Küçük Resim!.. Bu ülkede bunlar da var!..Bize neler oluyor?..
- Diyarbakır’da N.S., cinnet getirerek, eşini ve 5 yaşından küçük 3 çocuğunu öldürdü.
- İşsiz genç Celal G., benzin istasyonundaki önemsiz bir tartışmada silahını çekti ve havaya ateş etti. Olay yerine gelen polis memurlarından Emniyet Müdürü Uğur Gökcan’ı öldürdü.
- Aşkına karşılık bulamadığı için öğrenci servisini tarayan genç, iki kız çocuğunu öldürdü, bir süre sonra da intihar etti...
- Trabzon’da bir temizlik işçisi, Karakol’un kapısına kafa attı!..
(...)
Bir dolu vak’a...
İdeolojiyle, terörle alakası olmayan cinayetlere şahit oluyoruz bu günlerde.
“Âdi” cinayetler.
Tam bir cinnet hâli!..
¥
Geçtiğimiz günlerde ziyaret ettiğim Sendika Başkanı dostlarımdan Mürsel Turbay, “Türkiye toplumsal patlamaya karşı oldukça korunmalı bir ülke ama dikkatli olmak lazım, iyi sinyaller gelmiyor” demişti.
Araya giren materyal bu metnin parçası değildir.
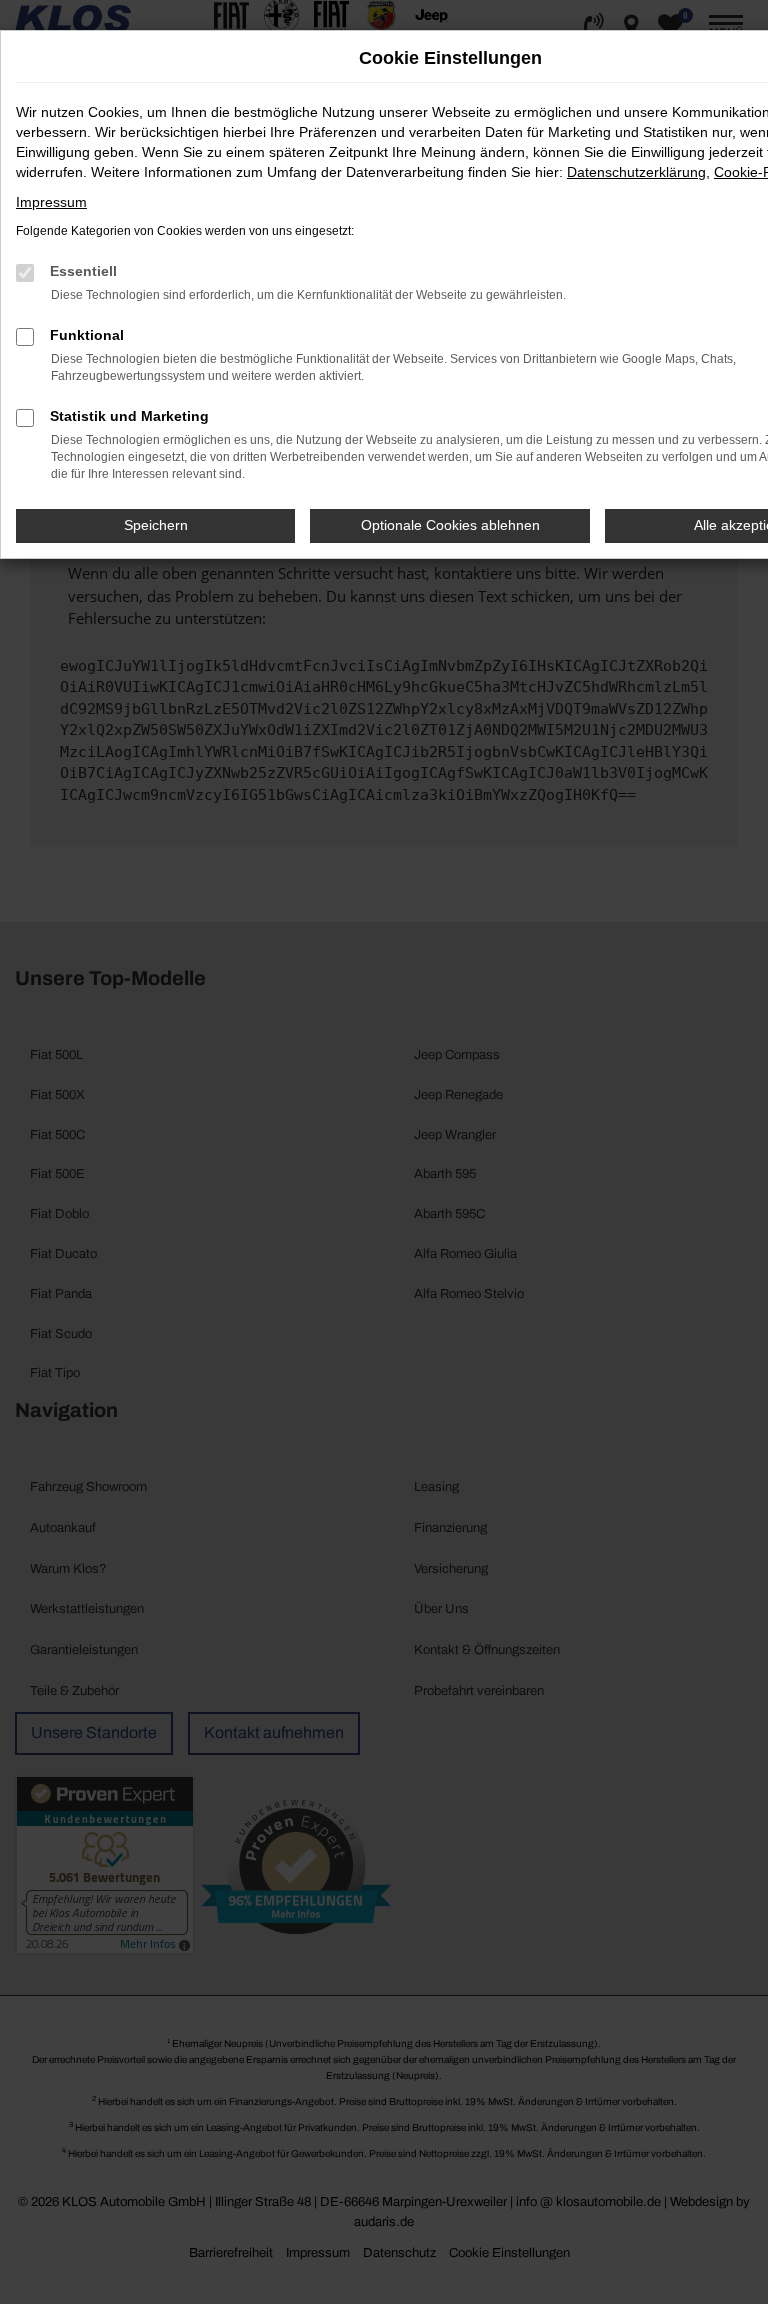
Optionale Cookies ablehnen (450, 525)
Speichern (156, 525)
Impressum (51, 202)
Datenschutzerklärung (636, 172)
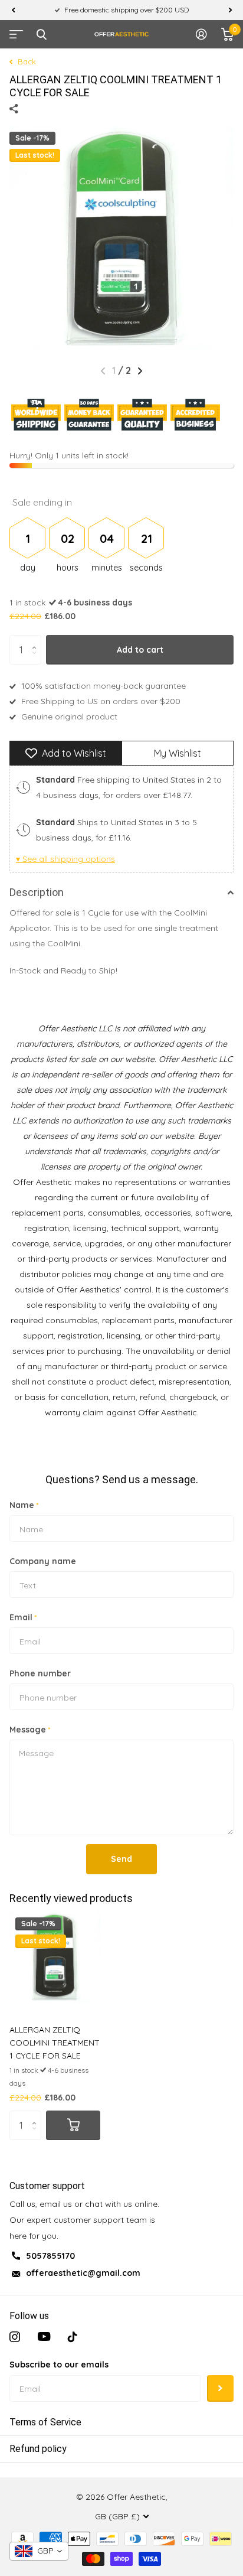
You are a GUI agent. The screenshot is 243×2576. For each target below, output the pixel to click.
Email (23, 1617)
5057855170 (50, 2256)
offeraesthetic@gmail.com (83, 2273)
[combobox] (38, 2551)
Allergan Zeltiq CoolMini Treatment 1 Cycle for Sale (54, 2042)
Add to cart (140, 649)
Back (25, 61)
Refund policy (38, 2448)
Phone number (40, 1673)
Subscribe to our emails (59, 2364)
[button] (13, 10)
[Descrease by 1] (37, 660)
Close (41, 34)
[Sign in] (201, 34)
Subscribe (220, 2388)
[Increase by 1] (37, 639)
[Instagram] (14, 2336)
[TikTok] (72, 2336)
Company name (42, 1561)
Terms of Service (45, 2422)
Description (36, 892)
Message (29, 1729)
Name (23, 1505)
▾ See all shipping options (65, 859)
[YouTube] (44, 2336)
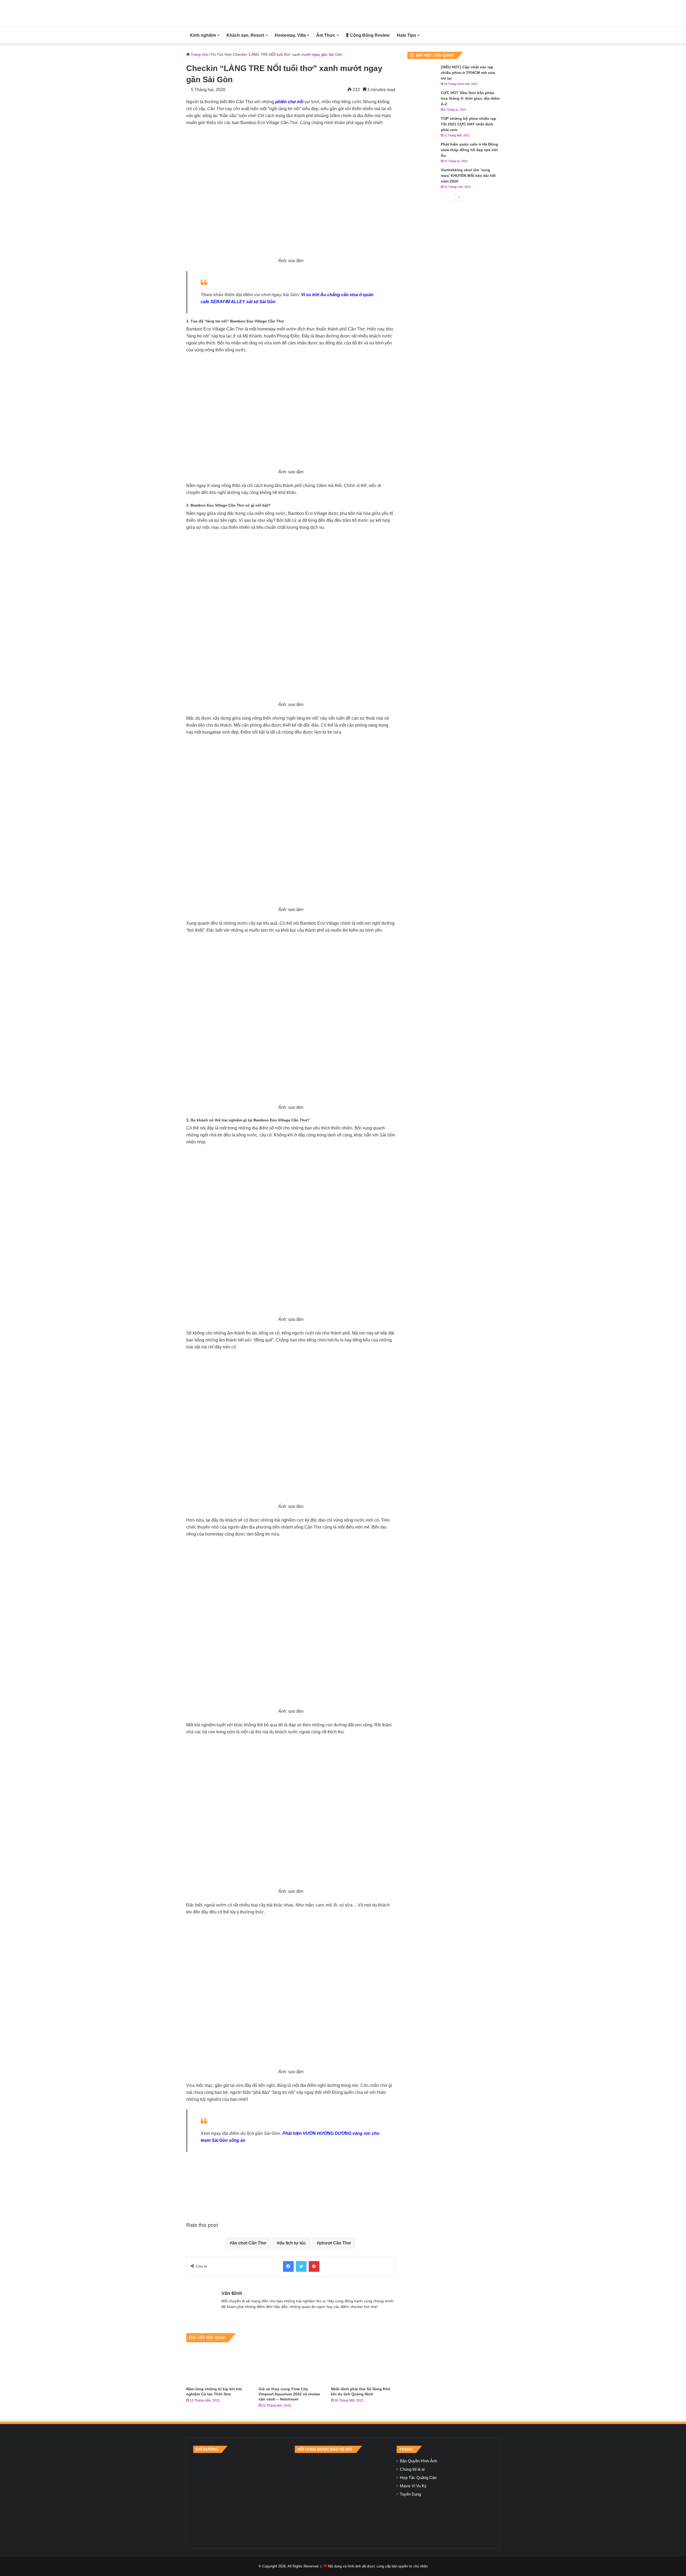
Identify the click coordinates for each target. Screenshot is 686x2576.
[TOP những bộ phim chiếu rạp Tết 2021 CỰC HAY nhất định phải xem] (422, 126)
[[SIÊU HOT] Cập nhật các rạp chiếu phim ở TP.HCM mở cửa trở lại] (422, 74)
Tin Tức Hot (220, 54)
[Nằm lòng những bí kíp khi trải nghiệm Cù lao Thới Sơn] (218, 2366)
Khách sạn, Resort (245, 35)
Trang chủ (199, 54)
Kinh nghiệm (203, 35)
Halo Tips (406, 35)
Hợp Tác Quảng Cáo (418, 2477)
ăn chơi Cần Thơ (249, 2243)
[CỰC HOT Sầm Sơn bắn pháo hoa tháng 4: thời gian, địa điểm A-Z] (422, 100)
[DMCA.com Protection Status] (343, 2497)
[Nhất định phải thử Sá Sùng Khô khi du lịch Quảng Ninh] (363, 2366)
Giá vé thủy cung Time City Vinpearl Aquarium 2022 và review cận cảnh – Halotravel (289, 2394)
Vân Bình (231, 2293)
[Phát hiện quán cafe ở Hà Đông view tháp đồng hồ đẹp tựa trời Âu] (422, 152)
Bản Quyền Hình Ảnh (418, 2461)
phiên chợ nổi (289, 101)
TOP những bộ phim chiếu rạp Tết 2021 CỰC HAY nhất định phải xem (468, 124)
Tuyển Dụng (410, 2494)
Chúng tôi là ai (412, 2469)
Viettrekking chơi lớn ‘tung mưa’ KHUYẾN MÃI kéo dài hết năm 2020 (468, 175)
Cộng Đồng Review (369, 35)
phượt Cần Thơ (335, 2243)
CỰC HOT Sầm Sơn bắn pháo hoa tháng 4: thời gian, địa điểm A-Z (470, 98)
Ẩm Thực (325, 35)
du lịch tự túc (292, 2243)
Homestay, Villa (290, 35)
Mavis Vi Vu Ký (413, 2486)
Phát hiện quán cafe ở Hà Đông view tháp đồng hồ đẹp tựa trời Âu (469, 150)
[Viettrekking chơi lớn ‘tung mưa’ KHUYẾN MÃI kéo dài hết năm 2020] (422, 177)
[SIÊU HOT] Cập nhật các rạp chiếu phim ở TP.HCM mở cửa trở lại (468, 72)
Mürsel Bey, Belediye Başkanları’ndan birini ziyaret için gittiği makama girerken kapının önünde belediye kıyafetli bir personel görmüş...
Söylenip duran adam, sigarayı özel kalem odasının ortasına atmış ve bir yenisini yakmış...
Ve oralarda sinirli sinirli volta atmaya başlamış.
Mürsel Bey, Özel Kalem’deki bayana, “Bir Belediye Başkanı’nın makamında bir belediye çalışanı nasıl böyle davranır?” diye sorunca şu karşılığı almış:
“Başkanım, bunlar taşeron olarak çalışanlar. Sinirleri burunlarında... Biz de korkuyoruz Valla!..”
¥
Sayın Mürsel Turbay, bu ve benzeri sahneleri aktardıktan sonra dedi ki bana:
“Bu taşeron işçilik meselesine dikkat. Neredeyse hiçbir güvenceleri yok. Karı koca çalışıp açlık sınırında yaşıyorlar. Buradan bir sosyal patlama çıkmasından endişe ediyorum. Çok fazla sıkıştırırsanız Allah muhafaza patlar!..”
¥
Benzeri bir durum okullarda da söz konusu...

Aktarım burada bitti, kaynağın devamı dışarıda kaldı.